The MDX is highly rated by the National Institute for Highway Safety, with a perfect score in every category except rollover. The high score can, in part, be attributed to the AcuraWatch safety system. AcuraWatch is included in all models and uses a high tech system of cameras to mitigate risk of collision. Drivers have griped that the system can be a bit enthusiastic with the braking, but better a spilled cup of coffee than a new front end. The optional Blind Spot Information system indicates an unseen automobile’s presence with a light in the mirror. If the driver signals in the direction of the aforementioned auto, the light will blink and a beep will sound.

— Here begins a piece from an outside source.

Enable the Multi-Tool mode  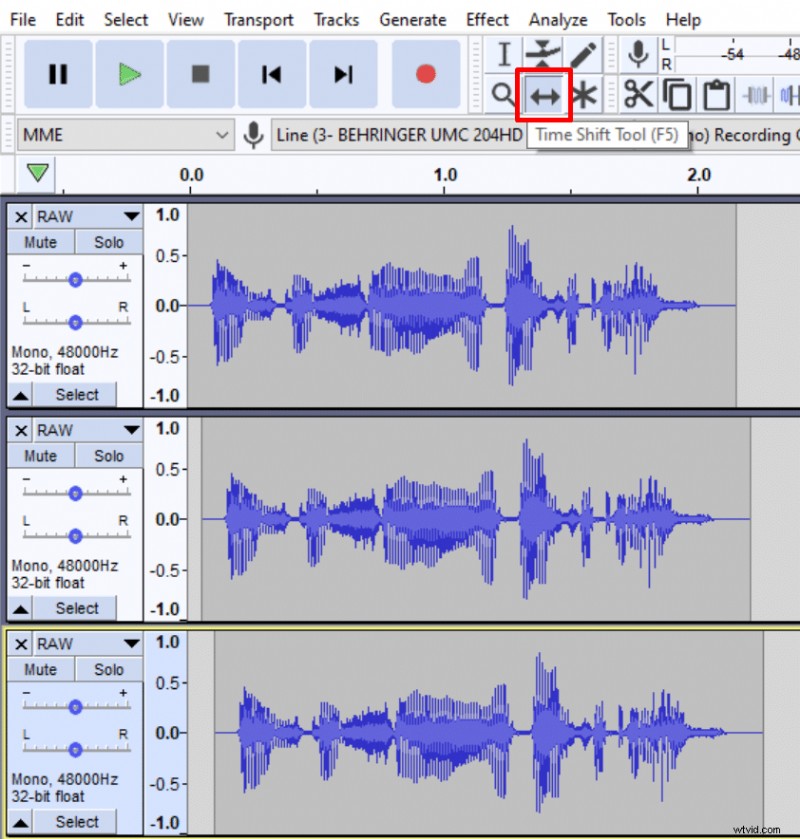tap(585, 96)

There are several mid-size luxury SUVs, but we believe the 2017 Infiniti QX60 represents the gas-only MDX’s stiffest competition. The 43,000 base MSRP puts it in direct competition with the 44,050 base MDX. Like the MDX, it comes loaded with standard features and 3rd row seating. The QX60 shines in the latter. The MDX 3rd row seats will not comfortably accommodate adults, while the QX60 most definitely will. There is a tradeoff, the QX60’s performance suffers from the added heft. Though the QX60’s 3.5L packs a 295hp punch, five more than the MDX’s, the 653 lb weight difference makes the QX60 driving experience much less lively. The QX60’s 0-60mph time is 1.1 seconds slower at 7.1 seconds. Both achieve roughly the same fuel economy ratings. To equip the QX60 with the safety features that come standard on the MDX, the sticker is increased by $12,000 dollars. As a result, we believe the MDX represents a better value at the base price in addition to inducing more smiles behind the wheel. However, if 3rd row comfort and a more luxurious interior are must haves, the QX60 is a stronger choice.
The truth is there is no direct competition for the MDX Hybrid in the luxury segment. Sure the Lexus RX Hybrid is competitively priced at $53,035, but the difference in performance is cavernous. The RX is a second slower to 60 mph and handles like a tank when compared with the MDX’s razor sharp steering. However, the RX’s interior is leagues ahead of the MDX’s. The fit, finish, and materials ooze luxury and justify the performance difference. There is no available 3rd row seating in the RX which further distinguishes the difference between the two. To achieve the performance of MDX out of a hybrid, the closest competition is the Porsche Cayenne Hybrid which starts at $78,700. It is a tenth of a second quicker to 60 mph at 5.4 seconds. Obviously, the Porsche Cayenne Hybrid is a superior machine in almost every aspect. Is it 30,000 dollars better? We think not. At everyday driving speeds, the difference in performance is negligible. The MDX Hybrid is not really designed for speeds in excess of 80 mph, whereas the Porsche is engineered for lawbreaking speeds. If you have an extra 30k and a lead foot, go for the Porsche. Otherwise, the MDX represents the best bang, or lack thereof, for your buck.
If it was our purchase, we would definitely go for the hybrid model. Better performance, better gas mileage, no sloppy transmission, what’s not to love? The gas only MDX with Super Handling All Wheel Drive and Technology package totals at just under a grand shy of the Hybrid, which includes the SH-AWD and Tech pkg. So unless you plan on buying the base model, the Hybrid is a much better value.